### INSTRUCTIONS FOR THE TASK
Set down exactly the lines below, starting at the one that contains "235x329 pixels." and ending at the one that contains "Task: Select ウェブ全体から検索 radio button", with both of those lines included and nothing else.

### MATERIAL FOR THE TASK
######

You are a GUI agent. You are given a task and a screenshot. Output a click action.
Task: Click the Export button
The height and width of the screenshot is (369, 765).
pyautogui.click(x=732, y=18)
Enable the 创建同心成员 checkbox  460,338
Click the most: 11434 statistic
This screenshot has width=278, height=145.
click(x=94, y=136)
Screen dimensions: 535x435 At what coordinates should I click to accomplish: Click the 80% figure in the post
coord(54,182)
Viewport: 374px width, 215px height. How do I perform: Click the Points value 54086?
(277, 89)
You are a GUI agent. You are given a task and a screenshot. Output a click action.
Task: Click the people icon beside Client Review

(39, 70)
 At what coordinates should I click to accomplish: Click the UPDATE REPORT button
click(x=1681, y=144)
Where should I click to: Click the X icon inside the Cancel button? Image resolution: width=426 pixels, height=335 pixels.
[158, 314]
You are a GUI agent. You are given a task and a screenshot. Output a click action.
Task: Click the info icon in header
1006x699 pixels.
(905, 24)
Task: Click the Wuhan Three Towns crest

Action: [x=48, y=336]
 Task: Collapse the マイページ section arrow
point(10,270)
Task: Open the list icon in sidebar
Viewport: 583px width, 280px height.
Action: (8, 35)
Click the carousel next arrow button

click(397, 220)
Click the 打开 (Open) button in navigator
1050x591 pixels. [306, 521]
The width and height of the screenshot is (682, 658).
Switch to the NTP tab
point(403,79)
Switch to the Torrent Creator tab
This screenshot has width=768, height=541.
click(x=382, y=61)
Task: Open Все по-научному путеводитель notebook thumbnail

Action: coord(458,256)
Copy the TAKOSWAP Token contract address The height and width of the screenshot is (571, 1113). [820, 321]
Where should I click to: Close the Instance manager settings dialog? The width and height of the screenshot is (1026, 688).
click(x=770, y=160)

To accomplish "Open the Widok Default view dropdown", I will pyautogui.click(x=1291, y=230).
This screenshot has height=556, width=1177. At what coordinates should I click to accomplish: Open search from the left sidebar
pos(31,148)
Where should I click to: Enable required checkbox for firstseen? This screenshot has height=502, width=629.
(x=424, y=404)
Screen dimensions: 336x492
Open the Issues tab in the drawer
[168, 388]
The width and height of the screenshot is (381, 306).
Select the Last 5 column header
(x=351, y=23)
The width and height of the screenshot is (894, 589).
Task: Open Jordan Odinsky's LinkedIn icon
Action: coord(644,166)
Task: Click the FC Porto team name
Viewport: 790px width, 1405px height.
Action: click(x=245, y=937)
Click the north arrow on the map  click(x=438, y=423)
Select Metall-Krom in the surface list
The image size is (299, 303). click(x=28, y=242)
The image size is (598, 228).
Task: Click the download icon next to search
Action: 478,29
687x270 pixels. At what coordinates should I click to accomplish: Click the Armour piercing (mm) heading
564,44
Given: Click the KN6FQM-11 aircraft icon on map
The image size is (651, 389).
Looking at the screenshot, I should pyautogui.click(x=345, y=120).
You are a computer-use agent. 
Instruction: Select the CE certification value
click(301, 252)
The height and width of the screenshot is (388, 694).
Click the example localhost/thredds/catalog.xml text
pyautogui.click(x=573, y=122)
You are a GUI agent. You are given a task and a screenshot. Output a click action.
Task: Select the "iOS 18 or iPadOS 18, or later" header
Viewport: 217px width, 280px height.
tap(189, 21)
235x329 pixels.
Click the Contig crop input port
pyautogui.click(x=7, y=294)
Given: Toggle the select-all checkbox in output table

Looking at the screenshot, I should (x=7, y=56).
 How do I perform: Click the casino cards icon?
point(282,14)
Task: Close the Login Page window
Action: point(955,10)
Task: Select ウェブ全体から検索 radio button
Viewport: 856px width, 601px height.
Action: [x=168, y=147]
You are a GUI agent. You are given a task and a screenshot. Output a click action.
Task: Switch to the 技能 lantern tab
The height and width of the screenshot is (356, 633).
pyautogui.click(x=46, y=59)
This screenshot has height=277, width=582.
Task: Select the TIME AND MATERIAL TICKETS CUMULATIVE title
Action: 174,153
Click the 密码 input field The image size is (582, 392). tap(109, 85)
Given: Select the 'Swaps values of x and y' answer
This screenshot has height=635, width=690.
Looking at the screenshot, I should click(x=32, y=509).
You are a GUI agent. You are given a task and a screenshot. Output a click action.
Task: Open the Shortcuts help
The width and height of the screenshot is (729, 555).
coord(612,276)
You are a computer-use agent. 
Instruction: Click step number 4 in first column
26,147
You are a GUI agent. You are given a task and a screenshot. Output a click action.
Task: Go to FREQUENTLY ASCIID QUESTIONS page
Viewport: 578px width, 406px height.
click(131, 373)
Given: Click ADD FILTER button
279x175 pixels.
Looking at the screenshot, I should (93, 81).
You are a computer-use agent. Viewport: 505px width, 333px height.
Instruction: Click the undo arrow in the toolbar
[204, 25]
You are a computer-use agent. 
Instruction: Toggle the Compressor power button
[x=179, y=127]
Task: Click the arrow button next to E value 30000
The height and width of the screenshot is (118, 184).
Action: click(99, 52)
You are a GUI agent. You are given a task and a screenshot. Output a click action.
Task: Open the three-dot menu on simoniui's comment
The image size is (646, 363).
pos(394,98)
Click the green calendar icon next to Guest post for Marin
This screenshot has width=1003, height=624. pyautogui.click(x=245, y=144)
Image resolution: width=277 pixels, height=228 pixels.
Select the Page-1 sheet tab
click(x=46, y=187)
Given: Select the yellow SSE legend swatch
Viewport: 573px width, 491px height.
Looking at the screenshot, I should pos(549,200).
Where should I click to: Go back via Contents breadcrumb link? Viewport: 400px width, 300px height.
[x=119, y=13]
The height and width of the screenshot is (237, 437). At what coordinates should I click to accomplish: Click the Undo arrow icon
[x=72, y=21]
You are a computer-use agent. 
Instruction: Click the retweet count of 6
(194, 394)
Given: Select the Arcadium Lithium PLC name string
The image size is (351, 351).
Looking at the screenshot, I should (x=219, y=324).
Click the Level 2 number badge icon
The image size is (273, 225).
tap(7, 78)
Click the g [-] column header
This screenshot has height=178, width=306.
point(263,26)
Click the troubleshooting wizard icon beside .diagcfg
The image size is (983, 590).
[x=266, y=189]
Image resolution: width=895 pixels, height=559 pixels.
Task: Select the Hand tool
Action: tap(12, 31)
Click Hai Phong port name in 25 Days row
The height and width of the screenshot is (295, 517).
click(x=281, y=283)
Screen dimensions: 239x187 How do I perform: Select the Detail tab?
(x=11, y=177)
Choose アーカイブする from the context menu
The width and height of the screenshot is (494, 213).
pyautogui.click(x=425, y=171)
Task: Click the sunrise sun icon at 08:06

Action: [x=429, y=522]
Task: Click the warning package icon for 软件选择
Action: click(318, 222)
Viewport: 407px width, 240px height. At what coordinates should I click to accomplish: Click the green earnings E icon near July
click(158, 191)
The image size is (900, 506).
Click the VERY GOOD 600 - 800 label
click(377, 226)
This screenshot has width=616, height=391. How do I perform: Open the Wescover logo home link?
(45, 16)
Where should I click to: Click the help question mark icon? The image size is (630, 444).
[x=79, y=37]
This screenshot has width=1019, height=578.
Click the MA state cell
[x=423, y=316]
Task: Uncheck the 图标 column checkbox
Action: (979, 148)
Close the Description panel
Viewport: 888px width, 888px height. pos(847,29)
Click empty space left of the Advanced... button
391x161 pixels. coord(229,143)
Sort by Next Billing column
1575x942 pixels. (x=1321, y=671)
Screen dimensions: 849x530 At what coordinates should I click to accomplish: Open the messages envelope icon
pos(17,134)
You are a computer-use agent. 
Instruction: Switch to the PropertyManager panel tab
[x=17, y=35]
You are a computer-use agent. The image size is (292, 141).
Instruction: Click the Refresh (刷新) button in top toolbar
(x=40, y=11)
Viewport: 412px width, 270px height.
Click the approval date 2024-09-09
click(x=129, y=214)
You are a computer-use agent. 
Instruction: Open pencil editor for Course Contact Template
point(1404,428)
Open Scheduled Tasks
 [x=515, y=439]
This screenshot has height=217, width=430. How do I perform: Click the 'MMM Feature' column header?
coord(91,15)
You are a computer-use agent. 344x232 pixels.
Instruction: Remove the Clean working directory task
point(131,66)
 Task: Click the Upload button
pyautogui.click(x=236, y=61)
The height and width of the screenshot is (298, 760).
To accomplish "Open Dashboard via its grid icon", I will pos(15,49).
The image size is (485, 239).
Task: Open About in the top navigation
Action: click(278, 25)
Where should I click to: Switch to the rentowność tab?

######

### WRITTEN REPLY
235x329 pixels.
Click the Contig crop input port
pyautogui.click(x=7, y=294)
Given: Toggle the select-all checkbox in output table

Looking at the screenshot, I should (x=7, y=56).
 How do I perform: Click the casino cards icon?
point(282,14)
Task: Close the Login Page window
Action: point(955,10)
Task: Select ウェブ全体から検索 radio button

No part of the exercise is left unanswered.